Preparation Time: 10 minutes
Serves: 6
Ingredients:
- 1 can (15 oz) chickpeas (garbanzo beans), drained and rinsed
- 1/4 cup fresh lemon juice (about 1 large lemon)
- 1/4 cup well-stirred tahini
- 1 small garlic clove, minced
- 2 tablespoons extra-virgin olive oil, plus more for serving
- 1/2 teaspoon ground cumin
- Salt to taste
- 2 to 3 tablespoons water
- Dash of ground paprika, for serving (optional)
- Chopped fresh parsley, for serving (optional)
Instructions:
- Prepare Chickpeas (Low Intensity):
- Drain and rinse the chickpeas under cold water. If you have time, remove the skins from the chickpeas by gently pinching them between your fingers. This step is optional but can result in smoother hummus.
- Combine Ingredients (Medium Intensity):
- In a food processor, combine the chickpeas, lemon juice, tahini, minced garlic, olive oil, cumin, and a pinch of salt.
- Blend (Medium-High Intensity):
- Process the mixture until smooth. Scrape down the sides of the bowl as needed. This might take a few minutes to achieve the desired consistency.
- Adjust Consistency (Low Intensity):
- With the food processor running, add 2 to 3 tablespoons of water until the hummus is smooth, light, and creamy.
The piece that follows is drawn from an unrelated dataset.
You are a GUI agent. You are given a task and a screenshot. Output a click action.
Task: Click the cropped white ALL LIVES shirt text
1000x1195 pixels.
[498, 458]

- Taste and Adjust (Low Intensity):
- Taste the hummus and adjust the seasoning by adding more salt or lemon juice if needed.
- Serve (Low Intensity):
- Transfer the hummus to a serving bowl.
- Drizzle with a bit of olive oil and sprinkle with ground paprika and chopped fresh parsley if desired.
- Enjoy Your Homemade Hummus! (Low Intensity):
Optional Additions:
- For roasted red pepper hummus, add a roasted red pepper to the food processor.
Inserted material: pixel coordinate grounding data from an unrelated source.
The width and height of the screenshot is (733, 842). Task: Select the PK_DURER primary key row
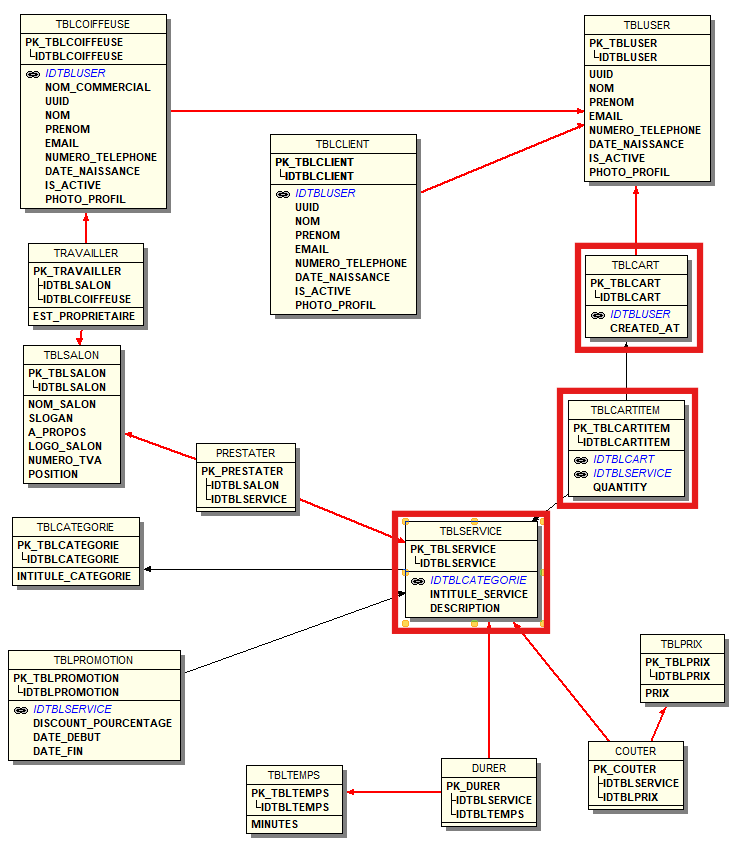474,787
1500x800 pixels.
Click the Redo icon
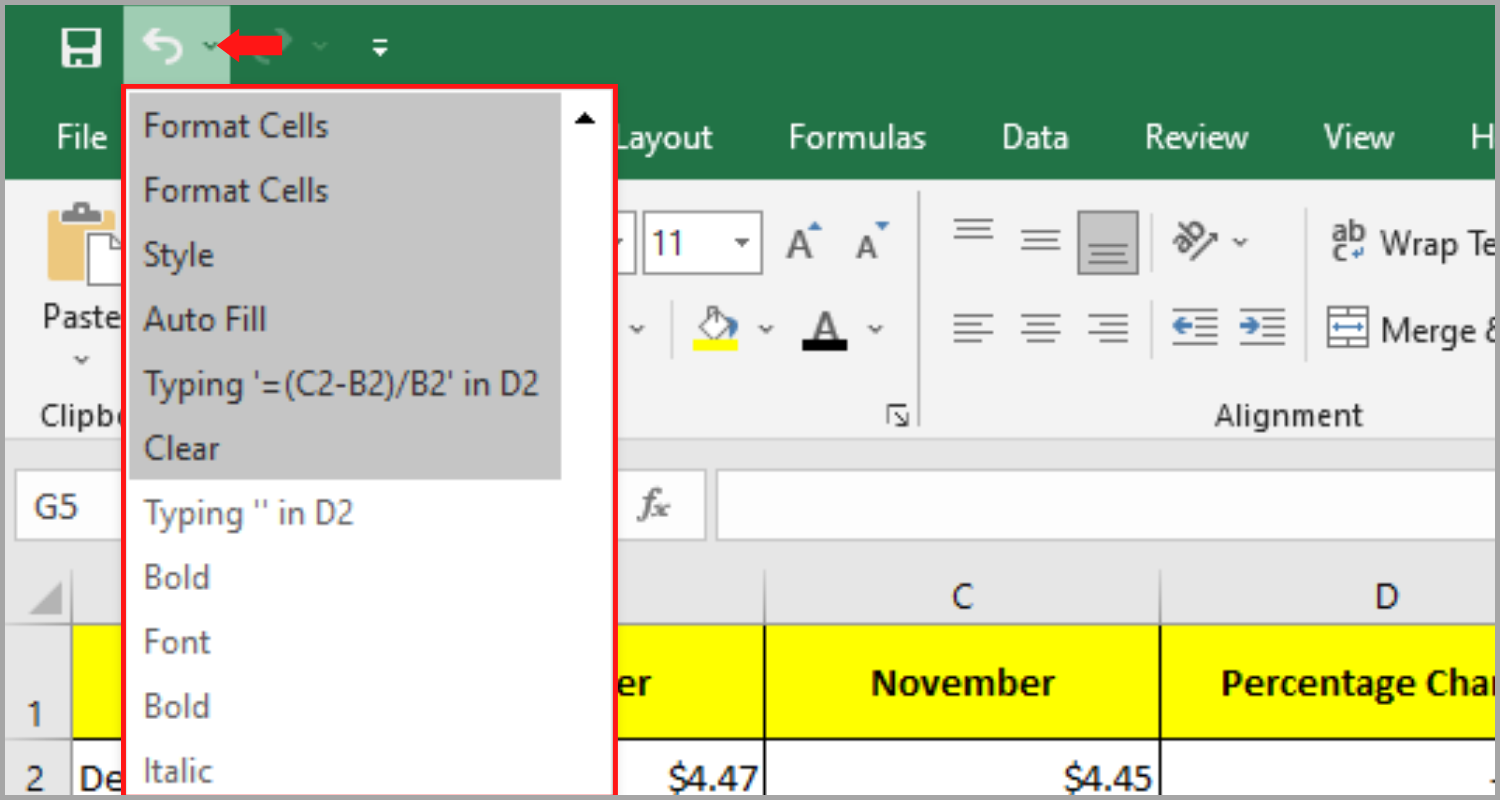click(272, 45)
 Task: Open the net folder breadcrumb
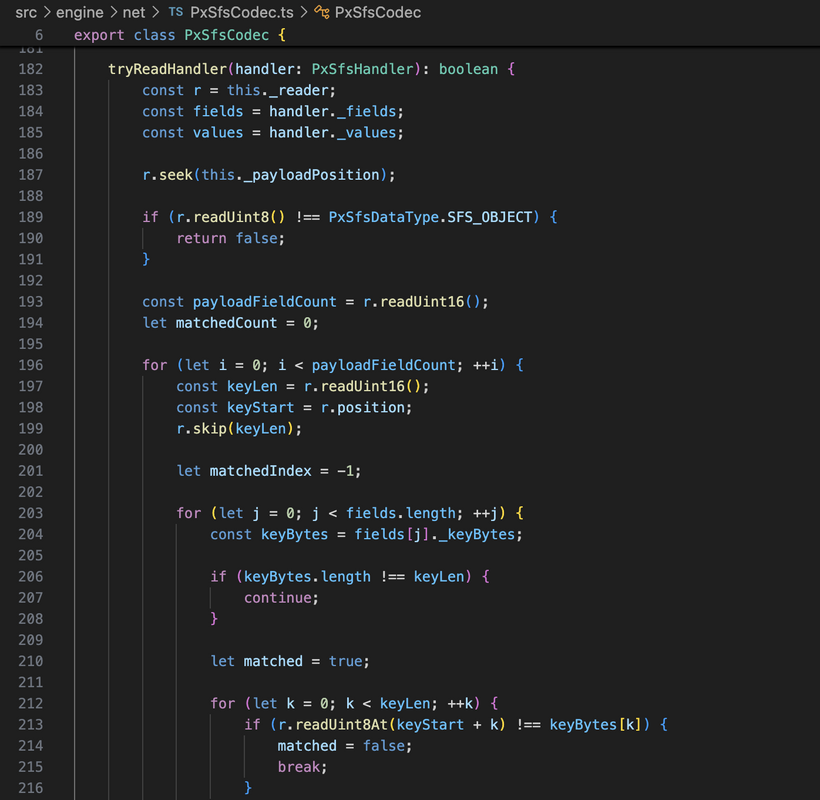[134, 13]
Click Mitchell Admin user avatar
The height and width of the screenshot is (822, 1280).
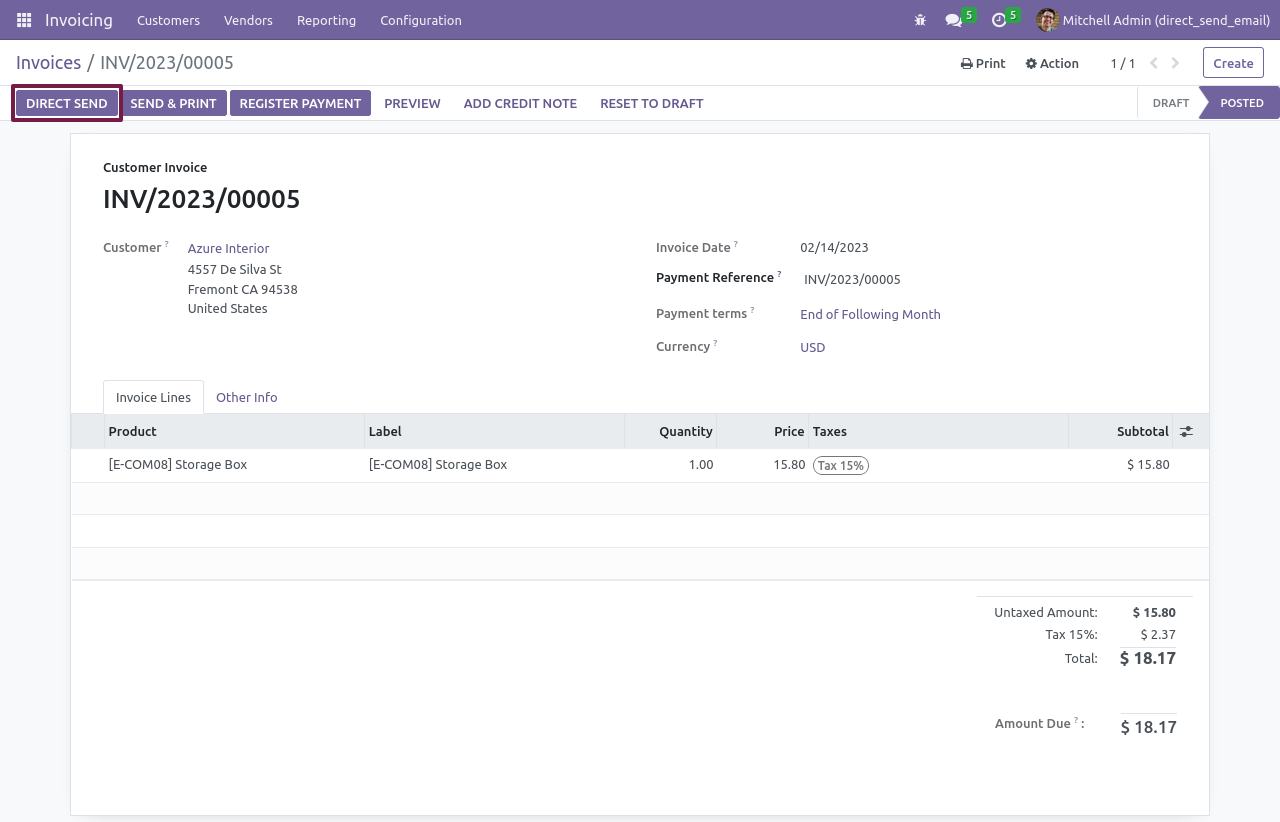pos(1047,20)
- For garlic lovers, add an extra clove of minced garlic.
- For a spicy kick, add a pinch of cayenne pepper or a dash of hot sauce.
Storage: Store leftover hummus in an airtight container in the refrigerator for up to one week.
Nutritional Information (per serving, assuming 6 servings):
- Calories: 150
- Protein: 5g
- Carbohydrates: 14g
- Fat: 9g
- Fiber: 4g
- Sodium: 200mg
Note: Nutritional values are approximate and may vary based on specific ingredients used. Adjust quantities to fit your dietary preferences and restrictions.